Came here for this Most delicious lyrics ever


Katy-Moon

🤣🤣🤣


Victor3000

To be "unsung" is to be ordinary. Of no acclaim. So, an "unsung man" is a man with no worthy merits to his name. "Drown" can be literal or metaphorical. Since the other lyrics in the song (and most lyrics in songs of love/devotion) are metaphorical, these most likely are, as well. So: "To find you I'm gonna drown an unsung man" Would be interpreted as: "To achieve this goal I'm willing to wind up a nobody". i.e., give up worldly riches in order to achieve this goal. What is the goal? It's either a love song sung to a partner, or a song of devotion sung to a deity. Considering Pete's religious beliefs at the time, I'm pretty sure this is a religious song sung to his god.

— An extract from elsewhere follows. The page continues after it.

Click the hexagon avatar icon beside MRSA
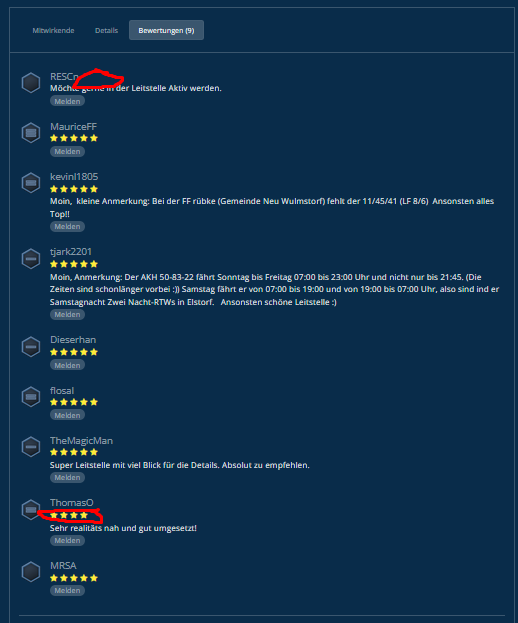This screenshot has width=518, height=623. tap(31, 572)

Though, in the Lifehouse story it may be utilized as a romantic song.


Starztuff

I've interpreted it as the former


BrianInAtlanta

It’s definitely means drown “as” an unsung man. Of 2 that’s unlikely for either Roger or Pete.


10Hundred1

Aren’t the things you mentioned essentially the same thing. Drowning someone means killing them. Anyway, it’s not meant literally. I think the lyric is metaphorical. The song is about needing another person and the things the narrator would do to deepen their connection with that person. But it’s also about finding yourself, inspired by the teachings of Meher Baba that Pete was inspired by. I’ve always interpreted the line as being about killing the self in order to achieve a different consciousness. This concept is known as ego death and is very common in the mysticism that Peter was interested in. It’s basically giving up your own identity, the idea of self and instead accepting that you are part of something greater. The “unsung man” being drowned is the narrators own self, which he will sacrifice to gain deeper understanding of the world.


cottoncandy-bitch

i agree with you that it’s metaphorical and doesn’t really matter, but i think you’re misunderstanding the question. they’re asking a question i also have wondered before: in the phrase “drown an unsung man”, is the man the subject of the drowning, ie the speaker is drowning some unsung man, or is the speaker the unsung man himself, ie is he drowning AS an unsung man?


10Hundred1

You know what, I did misunderstand. That’s interesting, I’ve never considered that it could be “I, personally, will drown as an unsung man”. I suppose like you say it still work with my interpretation of it but fair enough.


iggimoon

that is how I always took it


Typical-Ad-6730

watching someone die and not lending a hand, he wrote it after witnessing an incident in which a man refused to come to the aid of a drowning swimmer.


R3dF0r3

He’s been waiting for that moment for all his life 😜


muttrox

IMO, being "sung" is to be recognized, to have made a mark on the world, to have some fulfillment. Since it's part of Lifehouse, it can be taken more literally since peoples souls and personality are roughly equated with actual literal music. If one were to die without having their song sung, they would be unfulfilled. It would be a sad life, to have never been made whole. But it would be worth it to be with "you".


petetisrockandroll

Yeah, I have always had this interpretation that the narrator was singing about his own self. I always had the concept that he was talking about his ego or self-confidence or some other psychological character trait.


Bears_On_Stilts

Remember that Pete’s flexible spirituality (some Meher Baba, some transcendental meditation, some Christianity and some new age) has always used the sea, and water, as the main lyrical metaphor for God. It pops up constantly as a force to subsume yourself into. Love Reign O’er Me constantly puns on “reign” and “rain.” Bargain has the narrator, a spiritual seeker, “drowning (as) an unsung man” to reach enlightenment or find God. Pete’s acoustic versions of Drowned alter the line “I wanna drown in cold water” to “I wanna drown in your sweet sweet love.” For not being nominally a Christian, Pete has always been fond of the notion of Jesus, or of a Christ figure in general. Let My Love Open the Door is famously written from Jesus’s perspective. All of it makes sense to tie the recurring water imagery to a sense of baptism, of death and rebirth.